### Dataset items

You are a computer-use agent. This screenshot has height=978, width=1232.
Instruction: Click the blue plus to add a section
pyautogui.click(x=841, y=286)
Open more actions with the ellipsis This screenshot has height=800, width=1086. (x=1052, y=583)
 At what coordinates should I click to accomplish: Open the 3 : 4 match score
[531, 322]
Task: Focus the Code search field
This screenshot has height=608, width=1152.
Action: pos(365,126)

### Work required
Return all of the data word for word.

### Output for this task
You are a computer-use agent. This screenshot has height=978, width=1232.
Instruction: Click the blue plus to add a section
pyautogui.click(x=841, y=286)
Open more actions with the ellipsis This screenshot has height=800, width=1086. (x=1052, y=583)
 At what coordinates should I click to accomplish: Open the 3 : 4 match score
[531, 322]
Task: Focus the Code search field
This screenshot has height=608, width=1152.
Action: pos(365,126)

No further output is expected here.